Perhaps conundrum is an overstatement. Especially given I know which way I’m leaning.
It’s also not a pressing concern, considering I’m only done the first draft. And I might rewrite the entire thing in first person. (At least it’s only 75k words.)
Regardless, I just finished writing a young adult (YA) novel and began pondering the case for pseudonyms. Seeing as I haven’t made any name for myself, the issue is far down my list of concerns. Somewhere just above who to include in my Edgars acceptance speech.
However, I’ve also wanted to give self-publishing a shot–both to learn the ropes and see how it goes. In that case, the question rockets to the top like the 1999 St. Louis Rams.

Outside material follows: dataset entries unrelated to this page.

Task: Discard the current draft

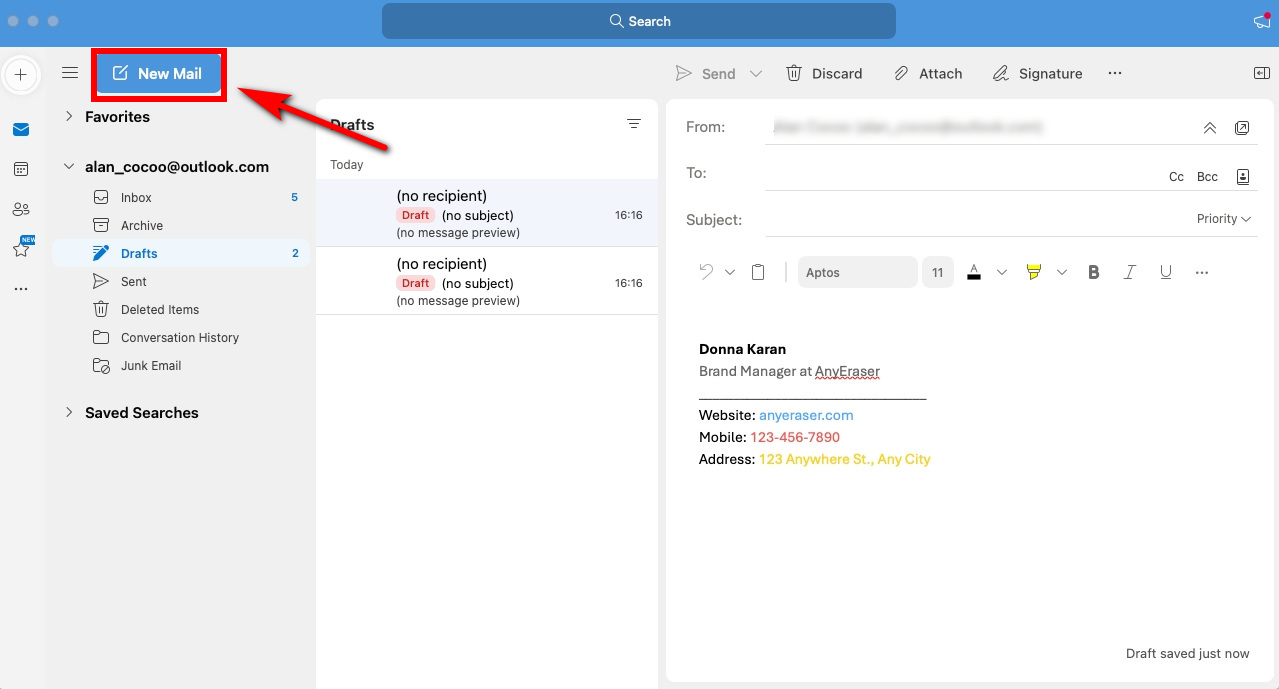Action: (x=824, y=73)
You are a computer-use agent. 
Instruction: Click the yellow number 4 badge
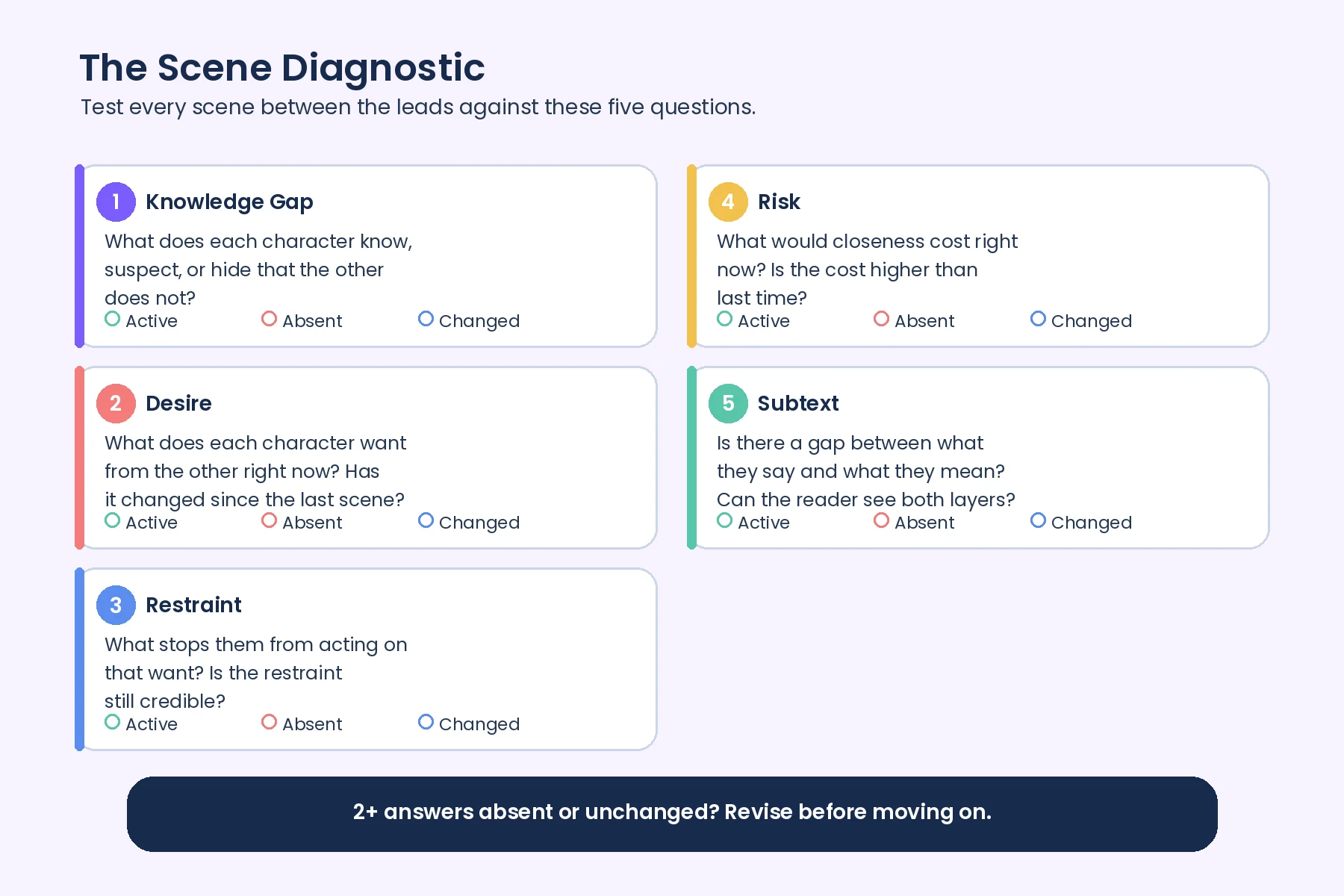click(728, 202)
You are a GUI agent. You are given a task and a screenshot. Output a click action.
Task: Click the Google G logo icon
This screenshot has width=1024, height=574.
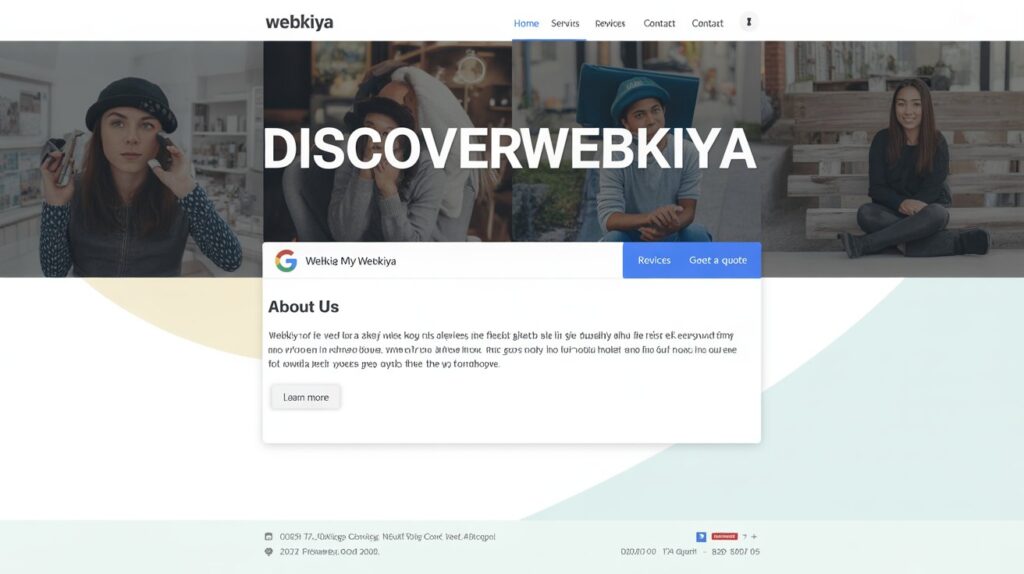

Stephen King wrote under the nom de plume Richard Bachman to circumvent an industry that penalized prolificacy.
J.K. Rowling stated that it was “wonderful to publish without hype or expectation, and pure pleasure to get feedback under a different name.”
Then there’s erotica. Some sources estimate that 103% of all erotica is written under a pseudonym.

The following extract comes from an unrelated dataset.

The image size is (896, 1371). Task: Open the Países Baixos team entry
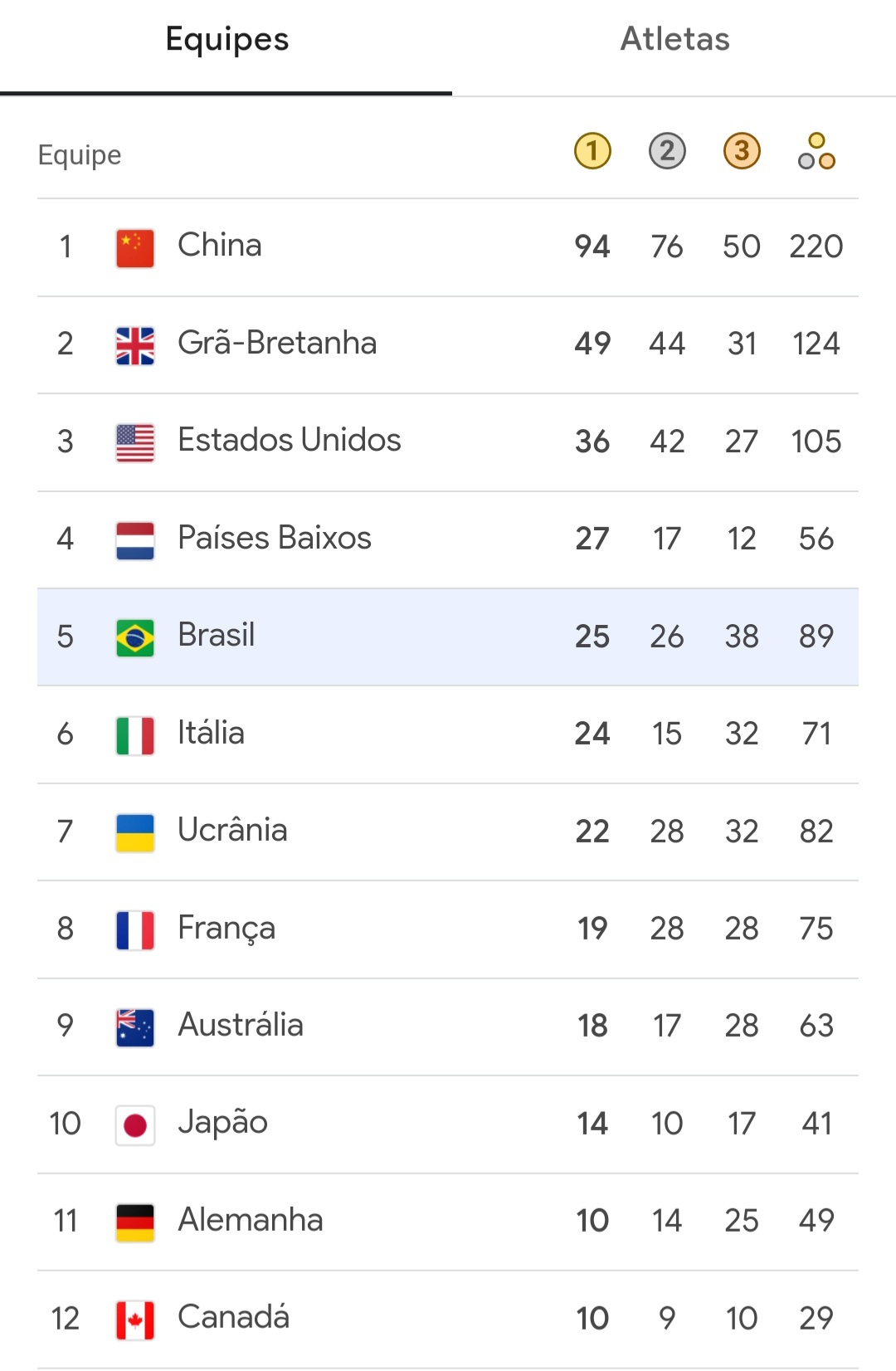click(448, 539)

Obviously I do not share the concerns of either King or Rowling. And I’m not writing erotica. But many make the argument to use a pen name when writing a different genre.
Iain Banks wrote mainstream fiction as such, then ever so sneakily wrote science fiction as Iain M. Banks. (More for clarity than obfuscation.)
John Grisham writes young adult fiction and non-legal-thrillers under one name. Many authors write in multiple genres under one name, including the aforementioned King.
The argument is often made that using a pen name allows the reader to know what they’re getting. But there’s a thing called a description. They could always read that first.